**SUPPLIED DATA:**
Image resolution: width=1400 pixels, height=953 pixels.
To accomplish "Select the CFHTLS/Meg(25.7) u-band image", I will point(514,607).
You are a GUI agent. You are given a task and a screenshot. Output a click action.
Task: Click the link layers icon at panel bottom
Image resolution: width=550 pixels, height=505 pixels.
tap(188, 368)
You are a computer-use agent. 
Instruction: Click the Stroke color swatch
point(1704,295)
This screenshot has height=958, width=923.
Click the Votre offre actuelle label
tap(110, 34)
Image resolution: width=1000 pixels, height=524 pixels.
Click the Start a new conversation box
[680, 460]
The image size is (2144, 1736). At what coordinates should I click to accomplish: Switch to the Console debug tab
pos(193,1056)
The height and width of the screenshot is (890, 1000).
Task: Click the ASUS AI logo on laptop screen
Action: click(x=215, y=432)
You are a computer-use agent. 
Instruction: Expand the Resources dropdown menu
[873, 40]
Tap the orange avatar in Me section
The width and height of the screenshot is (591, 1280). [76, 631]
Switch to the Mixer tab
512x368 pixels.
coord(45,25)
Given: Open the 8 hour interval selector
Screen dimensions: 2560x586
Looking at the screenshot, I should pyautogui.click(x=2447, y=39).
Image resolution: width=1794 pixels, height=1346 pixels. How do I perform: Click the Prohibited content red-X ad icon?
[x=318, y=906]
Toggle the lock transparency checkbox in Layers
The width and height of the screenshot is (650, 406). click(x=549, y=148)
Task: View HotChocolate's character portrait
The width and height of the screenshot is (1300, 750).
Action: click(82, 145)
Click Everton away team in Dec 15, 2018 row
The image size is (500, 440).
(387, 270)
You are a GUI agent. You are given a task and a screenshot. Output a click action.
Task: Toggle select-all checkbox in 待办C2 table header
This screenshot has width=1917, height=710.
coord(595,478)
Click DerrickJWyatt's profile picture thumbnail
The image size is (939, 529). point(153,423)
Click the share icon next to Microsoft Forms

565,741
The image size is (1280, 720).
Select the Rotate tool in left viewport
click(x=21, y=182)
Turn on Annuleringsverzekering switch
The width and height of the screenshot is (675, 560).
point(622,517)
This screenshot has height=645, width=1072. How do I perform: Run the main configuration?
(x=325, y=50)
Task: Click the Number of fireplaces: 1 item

**EXERCISE DESCRIPTION:** Reproduce the rows above exactly, starting with the line that contains "Click the share icon next to Microsoft Forms" and going on through the last row.

**TASK OUTPUT:**
Click the share icon next to Microsoft Forms

565,741
The image size is (1280, 720).
Select the Rotate tool in left viewport
click(x=21, y=182)
Turn on Annuleringsverzekering switch
The width and height of the screenshot is (675, 560).
point(622,517)
This screenshot has height=645, width=1072. How do I perform: Run the main configuration?
(x=325, y=50)
Task: Click the Number of fireplaces: 1 item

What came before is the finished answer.